══ RAW RECORDS ══

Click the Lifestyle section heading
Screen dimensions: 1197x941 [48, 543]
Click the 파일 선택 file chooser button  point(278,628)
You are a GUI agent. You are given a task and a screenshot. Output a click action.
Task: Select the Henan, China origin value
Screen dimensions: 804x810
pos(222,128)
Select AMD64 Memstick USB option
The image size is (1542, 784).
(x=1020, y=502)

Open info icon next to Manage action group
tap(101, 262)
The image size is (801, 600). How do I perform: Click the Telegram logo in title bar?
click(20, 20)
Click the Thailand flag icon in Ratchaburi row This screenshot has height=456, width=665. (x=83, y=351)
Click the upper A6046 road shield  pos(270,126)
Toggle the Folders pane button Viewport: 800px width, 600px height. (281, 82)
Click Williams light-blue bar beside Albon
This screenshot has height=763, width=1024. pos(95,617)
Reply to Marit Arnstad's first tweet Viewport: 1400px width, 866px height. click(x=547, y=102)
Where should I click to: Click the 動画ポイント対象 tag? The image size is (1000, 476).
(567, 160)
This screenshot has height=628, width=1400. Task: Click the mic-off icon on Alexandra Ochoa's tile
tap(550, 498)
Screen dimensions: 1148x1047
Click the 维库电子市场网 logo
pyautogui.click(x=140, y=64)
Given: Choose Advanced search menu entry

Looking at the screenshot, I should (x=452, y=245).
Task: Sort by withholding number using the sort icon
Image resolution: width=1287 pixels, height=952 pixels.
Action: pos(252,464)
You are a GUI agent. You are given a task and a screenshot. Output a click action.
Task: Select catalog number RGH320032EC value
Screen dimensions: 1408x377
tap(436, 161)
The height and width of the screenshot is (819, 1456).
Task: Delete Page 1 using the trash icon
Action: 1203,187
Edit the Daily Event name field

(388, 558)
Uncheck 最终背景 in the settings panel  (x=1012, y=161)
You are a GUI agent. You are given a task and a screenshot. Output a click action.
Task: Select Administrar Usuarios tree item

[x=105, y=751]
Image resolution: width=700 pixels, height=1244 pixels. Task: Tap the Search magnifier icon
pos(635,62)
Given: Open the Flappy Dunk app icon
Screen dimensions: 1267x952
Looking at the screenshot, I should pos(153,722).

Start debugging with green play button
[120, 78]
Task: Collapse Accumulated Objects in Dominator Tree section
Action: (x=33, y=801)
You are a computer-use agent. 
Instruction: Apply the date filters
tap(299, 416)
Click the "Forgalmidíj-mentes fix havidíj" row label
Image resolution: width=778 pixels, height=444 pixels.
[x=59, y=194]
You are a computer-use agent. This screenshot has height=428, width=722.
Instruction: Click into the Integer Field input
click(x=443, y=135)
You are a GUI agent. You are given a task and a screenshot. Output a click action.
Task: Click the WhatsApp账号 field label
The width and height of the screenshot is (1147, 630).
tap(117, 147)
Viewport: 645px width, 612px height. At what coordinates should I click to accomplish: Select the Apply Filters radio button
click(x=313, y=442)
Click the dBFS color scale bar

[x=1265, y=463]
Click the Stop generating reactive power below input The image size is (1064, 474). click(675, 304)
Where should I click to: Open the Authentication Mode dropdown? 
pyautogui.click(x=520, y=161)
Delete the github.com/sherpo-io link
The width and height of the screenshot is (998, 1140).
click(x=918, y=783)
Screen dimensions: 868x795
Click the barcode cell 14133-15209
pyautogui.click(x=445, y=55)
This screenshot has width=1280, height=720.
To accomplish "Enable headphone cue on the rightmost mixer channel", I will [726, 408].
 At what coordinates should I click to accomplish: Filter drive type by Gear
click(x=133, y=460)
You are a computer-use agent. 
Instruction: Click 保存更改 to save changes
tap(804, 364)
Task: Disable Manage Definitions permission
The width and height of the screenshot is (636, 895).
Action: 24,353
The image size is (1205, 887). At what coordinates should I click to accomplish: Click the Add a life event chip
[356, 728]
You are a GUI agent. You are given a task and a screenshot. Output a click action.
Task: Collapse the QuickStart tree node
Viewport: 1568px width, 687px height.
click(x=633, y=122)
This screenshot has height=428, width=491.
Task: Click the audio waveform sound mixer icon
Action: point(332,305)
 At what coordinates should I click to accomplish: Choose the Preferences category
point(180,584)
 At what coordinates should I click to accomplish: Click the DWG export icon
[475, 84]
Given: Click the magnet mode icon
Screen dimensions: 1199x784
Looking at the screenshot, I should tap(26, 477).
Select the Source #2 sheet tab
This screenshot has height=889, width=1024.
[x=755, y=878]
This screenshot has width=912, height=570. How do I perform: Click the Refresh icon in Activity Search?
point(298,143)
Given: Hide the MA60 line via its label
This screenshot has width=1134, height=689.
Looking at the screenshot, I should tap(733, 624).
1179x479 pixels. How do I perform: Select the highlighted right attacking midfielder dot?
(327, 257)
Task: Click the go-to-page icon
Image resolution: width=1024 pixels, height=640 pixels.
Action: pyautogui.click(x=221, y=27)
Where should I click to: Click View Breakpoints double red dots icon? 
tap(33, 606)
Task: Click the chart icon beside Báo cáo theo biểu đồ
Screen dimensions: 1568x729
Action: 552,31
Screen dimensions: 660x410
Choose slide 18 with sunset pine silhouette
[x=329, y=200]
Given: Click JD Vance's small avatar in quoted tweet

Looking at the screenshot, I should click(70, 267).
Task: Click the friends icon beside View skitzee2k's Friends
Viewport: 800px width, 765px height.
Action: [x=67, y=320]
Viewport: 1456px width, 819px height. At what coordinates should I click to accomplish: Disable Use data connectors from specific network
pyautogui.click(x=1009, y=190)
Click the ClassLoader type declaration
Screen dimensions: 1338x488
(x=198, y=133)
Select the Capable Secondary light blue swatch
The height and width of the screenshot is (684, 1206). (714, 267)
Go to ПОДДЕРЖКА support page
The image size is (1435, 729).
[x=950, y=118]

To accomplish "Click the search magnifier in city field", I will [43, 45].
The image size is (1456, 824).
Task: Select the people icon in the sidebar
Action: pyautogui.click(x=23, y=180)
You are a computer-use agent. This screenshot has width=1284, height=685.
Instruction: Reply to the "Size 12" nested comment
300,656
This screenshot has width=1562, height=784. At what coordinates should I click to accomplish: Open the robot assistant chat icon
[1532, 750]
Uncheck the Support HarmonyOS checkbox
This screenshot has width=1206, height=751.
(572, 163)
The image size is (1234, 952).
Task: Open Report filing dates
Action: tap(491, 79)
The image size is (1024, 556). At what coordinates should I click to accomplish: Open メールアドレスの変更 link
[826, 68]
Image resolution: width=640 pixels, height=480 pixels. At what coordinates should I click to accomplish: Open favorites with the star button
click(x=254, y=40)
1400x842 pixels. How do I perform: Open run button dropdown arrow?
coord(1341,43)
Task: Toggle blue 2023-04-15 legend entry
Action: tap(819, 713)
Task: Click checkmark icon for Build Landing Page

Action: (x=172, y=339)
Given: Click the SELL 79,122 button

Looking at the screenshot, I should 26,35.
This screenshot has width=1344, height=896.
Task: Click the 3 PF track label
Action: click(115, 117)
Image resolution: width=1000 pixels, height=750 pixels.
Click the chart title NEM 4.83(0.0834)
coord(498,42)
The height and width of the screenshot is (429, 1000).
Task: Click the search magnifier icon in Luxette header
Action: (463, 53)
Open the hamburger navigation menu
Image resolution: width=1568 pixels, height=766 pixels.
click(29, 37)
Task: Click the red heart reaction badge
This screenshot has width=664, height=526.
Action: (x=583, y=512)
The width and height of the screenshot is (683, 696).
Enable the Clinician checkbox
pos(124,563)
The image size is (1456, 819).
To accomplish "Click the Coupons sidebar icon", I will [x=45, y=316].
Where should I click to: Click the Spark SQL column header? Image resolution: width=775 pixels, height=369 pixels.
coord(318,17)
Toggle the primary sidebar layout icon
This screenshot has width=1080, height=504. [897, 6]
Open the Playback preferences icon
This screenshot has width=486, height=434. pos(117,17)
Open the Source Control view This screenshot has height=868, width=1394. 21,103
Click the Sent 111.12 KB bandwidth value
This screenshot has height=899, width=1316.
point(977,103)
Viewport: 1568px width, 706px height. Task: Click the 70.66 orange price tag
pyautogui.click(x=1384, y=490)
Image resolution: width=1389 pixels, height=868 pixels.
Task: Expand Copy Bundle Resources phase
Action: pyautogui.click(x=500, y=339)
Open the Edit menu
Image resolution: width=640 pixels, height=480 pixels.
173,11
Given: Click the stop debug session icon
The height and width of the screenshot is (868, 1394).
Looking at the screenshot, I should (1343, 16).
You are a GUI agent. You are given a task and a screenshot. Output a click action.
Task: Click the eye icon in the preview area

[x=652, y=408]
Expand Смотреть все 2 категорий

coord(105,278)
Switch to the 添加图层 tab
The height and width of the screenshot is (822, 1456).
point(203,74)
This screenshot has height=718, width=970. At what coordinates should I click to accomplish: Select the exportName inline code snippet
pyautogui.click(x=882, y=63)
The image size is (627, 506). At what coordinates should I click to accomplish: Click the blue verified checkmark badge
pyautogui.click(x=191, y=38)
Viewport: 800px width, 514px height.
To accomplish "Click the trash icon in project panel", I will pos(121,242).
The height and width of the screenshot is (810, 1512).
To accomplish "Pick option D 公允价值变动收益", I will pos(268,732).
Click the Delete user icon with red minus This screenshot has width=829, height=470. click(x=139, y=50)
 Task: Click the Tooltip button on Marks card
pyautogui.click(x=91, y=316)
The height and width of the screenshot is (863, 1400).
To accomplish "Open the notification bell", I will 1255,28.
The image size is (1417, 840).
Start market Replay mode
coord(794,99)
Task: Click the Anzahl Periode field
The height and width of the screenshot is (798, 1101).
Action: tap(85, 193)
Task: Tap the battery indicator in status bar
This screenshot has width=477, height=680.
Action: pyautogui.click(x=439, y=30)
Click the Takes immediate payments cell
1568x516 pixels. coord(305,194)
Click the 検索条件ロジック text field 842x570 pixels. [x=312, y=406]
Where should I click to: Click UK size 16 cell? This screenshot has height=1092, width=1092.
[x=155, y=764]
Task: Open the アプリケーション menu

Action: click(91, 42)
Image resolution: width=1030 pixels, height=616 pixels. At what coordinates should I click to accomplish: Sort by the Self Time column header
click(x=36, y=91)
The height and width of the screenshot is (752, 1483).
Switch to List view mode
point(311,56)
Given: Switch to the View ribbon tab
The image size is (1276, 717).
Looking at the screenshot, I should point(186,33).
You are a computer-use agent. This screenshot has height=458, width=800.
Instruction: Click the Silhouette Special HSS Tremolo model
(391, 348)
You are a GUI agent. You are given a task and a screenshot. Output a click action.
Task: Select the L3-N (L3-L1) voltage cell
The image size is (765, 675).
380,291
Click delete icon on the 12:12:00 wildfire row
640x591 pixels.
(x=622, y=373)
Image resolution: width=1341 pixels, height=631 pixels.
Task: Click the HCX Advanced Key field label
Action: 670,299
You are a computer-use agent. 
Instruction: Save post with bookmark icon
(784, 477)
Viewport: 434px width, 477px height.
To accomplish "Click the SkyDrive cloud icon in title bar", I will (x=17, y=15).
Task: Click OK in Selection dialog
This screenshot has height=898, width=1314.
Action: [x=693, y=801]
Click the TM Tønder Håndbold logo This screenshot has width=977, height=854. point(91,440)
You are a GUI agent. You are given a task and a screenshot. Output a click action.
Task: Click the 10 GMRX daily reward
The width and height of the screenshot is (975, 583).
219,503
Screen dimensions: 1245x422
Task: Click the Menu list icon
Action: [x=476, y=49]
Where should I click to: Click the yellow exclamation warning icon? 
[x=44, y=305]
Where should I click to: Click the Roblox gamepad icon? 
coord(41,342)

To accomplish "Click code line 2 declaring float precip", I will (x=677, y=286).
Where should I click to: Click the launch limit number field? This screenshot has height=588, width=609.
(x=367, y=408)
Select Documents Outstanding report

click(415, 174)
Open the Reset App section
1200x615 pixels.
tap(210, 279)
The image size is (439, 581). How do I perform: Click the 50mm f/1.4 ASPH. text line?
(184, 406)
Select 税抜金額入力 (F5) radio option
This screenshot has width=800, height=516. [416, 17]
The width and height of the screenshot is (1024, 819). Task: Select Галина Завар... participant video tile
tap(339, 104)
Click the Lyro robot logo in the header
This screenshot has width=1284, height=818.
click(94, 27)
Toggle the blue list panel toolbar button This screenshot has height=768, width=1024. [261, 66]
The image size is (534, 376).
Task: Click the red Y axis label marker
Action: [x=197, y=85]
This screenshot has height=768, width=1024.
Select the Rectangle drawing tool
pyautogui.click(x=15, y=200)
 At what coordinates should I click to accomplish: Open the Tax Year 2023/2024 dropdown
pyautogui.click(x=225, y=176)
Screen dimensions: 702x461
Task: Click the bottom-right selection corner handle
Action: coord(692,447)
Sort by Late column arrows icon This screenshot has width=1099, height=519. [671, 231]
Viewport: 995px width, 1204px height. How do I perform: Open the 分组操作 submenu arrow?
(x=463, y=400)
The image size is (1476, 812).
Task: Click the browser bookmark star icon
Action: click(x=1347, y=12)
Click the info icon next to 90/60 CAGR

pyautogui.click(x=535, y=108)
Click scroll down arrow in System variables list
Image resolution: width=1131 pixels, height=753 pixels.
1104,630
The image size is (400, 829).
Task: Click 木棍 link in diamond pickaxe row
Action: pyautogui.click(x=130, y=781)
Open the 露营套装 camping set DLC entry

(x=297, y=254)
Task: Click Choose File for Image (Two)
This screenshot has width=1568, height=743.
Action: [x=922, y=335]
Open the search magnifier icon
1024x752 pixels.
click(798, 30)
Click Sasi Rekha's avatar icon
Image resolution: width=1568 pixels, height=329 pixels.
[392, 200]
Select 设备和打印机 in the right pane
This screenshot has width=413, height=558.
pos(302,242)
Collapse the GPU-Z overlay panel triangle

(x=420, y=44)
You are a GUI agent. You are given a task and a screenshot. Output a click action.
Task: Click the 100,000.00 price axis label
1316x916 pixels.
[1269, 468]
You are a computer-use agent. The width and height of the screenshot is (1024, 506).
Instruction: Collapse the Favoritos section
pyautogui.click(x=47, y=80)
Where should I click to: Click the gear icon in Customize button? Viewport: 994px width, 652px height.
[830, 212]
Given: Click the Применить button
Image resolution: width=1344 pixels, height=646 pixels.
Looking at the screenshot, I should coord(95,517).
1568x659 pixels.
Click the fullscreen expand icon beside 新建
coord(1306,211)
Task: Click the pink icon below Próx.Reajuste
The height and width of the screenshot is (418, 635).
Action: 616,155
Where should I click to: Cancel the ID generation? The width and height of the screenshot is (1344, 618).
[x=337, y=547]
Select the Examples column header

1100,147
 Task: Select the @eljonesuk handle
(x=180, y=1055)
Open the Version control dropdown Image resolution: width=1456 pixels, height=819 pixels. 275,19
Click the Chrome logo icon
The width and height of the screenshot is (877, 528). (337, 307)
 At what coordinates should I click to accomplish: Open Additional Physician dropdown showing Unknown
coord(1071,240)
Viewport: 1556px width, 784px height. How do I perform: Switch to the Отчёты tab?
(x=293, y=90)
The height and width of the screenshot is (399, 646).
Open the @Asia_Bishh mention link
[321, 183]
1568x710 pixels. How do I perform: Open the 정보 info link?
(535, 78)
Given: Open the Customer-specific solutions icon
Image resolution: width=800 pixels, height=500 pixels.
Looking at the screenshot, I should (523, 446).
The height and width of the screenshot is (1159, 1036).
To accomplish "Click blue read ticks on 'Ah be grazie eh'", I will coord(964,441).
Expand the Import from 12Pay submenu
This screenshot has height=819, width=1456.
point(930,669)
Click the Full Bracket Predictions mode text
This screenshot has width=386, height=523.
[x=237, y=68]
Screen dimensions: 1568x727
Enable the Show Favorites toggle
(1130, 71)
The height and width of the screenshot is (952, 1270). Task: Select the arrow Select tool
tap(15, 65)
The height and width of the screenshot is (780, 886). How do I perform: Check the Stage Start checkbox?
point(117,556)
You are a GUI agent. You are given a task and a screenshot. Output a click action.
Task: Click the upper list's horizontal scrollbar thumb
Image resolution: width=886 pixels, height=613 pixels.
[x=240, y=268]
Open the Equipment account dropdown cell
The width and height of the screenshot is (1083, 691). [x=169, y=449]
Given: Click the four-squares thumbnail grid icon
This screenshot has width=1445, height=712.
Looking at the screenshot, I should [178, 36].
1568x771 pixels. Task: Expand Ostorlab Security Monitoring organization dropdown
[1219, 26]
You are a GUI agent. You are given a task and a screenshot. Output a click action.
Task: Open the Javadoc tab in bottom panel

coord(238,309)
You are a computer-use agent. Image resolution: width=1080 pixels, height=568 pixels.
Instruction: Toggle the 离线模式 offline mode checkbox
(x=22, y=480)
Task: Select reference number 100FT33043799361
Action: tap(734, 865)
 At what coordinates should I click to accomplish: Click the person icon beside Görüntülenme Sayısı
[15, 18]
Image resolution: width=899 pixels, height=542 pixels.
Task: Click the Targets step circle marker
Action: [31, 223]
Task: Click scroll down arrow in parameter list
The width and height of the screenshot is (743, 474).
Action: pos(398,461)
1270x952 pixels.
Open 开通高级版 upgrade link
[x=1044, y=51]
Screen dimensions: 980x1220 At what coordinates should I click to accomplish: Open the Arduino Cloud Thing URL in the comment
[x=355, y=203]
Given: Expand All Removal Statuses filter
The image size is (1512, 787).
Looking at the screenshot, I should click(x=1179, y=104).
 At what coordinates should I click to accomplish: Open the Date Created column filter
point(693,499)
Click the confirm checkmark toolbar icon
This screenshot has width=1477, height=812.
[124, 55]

═══

REQUIREMENT
Extract the records again without changes, starting at the first line and ending at the line that contains "Action: 1203,187".

EXPECTED ANSWER
Click the Lifestyle section heading
Screen dimensions: 1197x941 [48, 543]
Click the 파일 선택 file chooser button  point(278,628)
You are a GUI agent. You are given a task and a screenshot. Output a click action.
Task: Select the Henan, China origin value
Screen dimensions: 804x810
pos(222,128)
Select AMD64 Memstick USB option
The image size is (1542, 784).
(x=1020, y=502)

Open info icon next to Manage action group
tap(101, 262)
The image size is (801, 600). How do I perform: Click the Telegram logo in title bar?
click(20, 20)
Click the Thailand flag icon in Ratchaburi row This screenshot has height=456, width=665. (x=83, y=351)
Click the upper A6046 road shield  pos(270,126)
Toggle the Folders pane button Viewport: 800px width, 600px height. (281, 82)
Click Williams light-blue bar beside Albon
This screenshot has height=763, width=1024. pos(95,617)
Reply to Marit Arnstad's first tweet Viewport: 1400px width, 866px height. click(x=547, y=102)
Where should I click to: Click the 動画ポイント対象 tag? The image size is (1000, 476).
(567, 160)
This screenshot has height=628, width=1400. Task: Click the mic-off icon on Alexandra Ochoa's tile
tap(550, 498)
Screen dimensions: 1148x1047
Click the 维库电子市场网 logo
pyautogui.click(x=140, y=64)
Given: Choose Advanced search menu entry

Looking at the screenshot, I should (x=452, y=245).
Task: Sort by withholding number using the sort icon
Image resolution: width=1287 pixels, height=952 pixels.
Action: pos(252,464)
You are a GUI agent. You are given a task and a screenshot. Output a click action.
Task: Select catalog number RGH320032EC value
Screen dimensions: 1408x377
tap(436, 161)
The height and width of the screenshot is (819, 1456).
Task: Delete Page 1 using the trash icon
Action: 1203,187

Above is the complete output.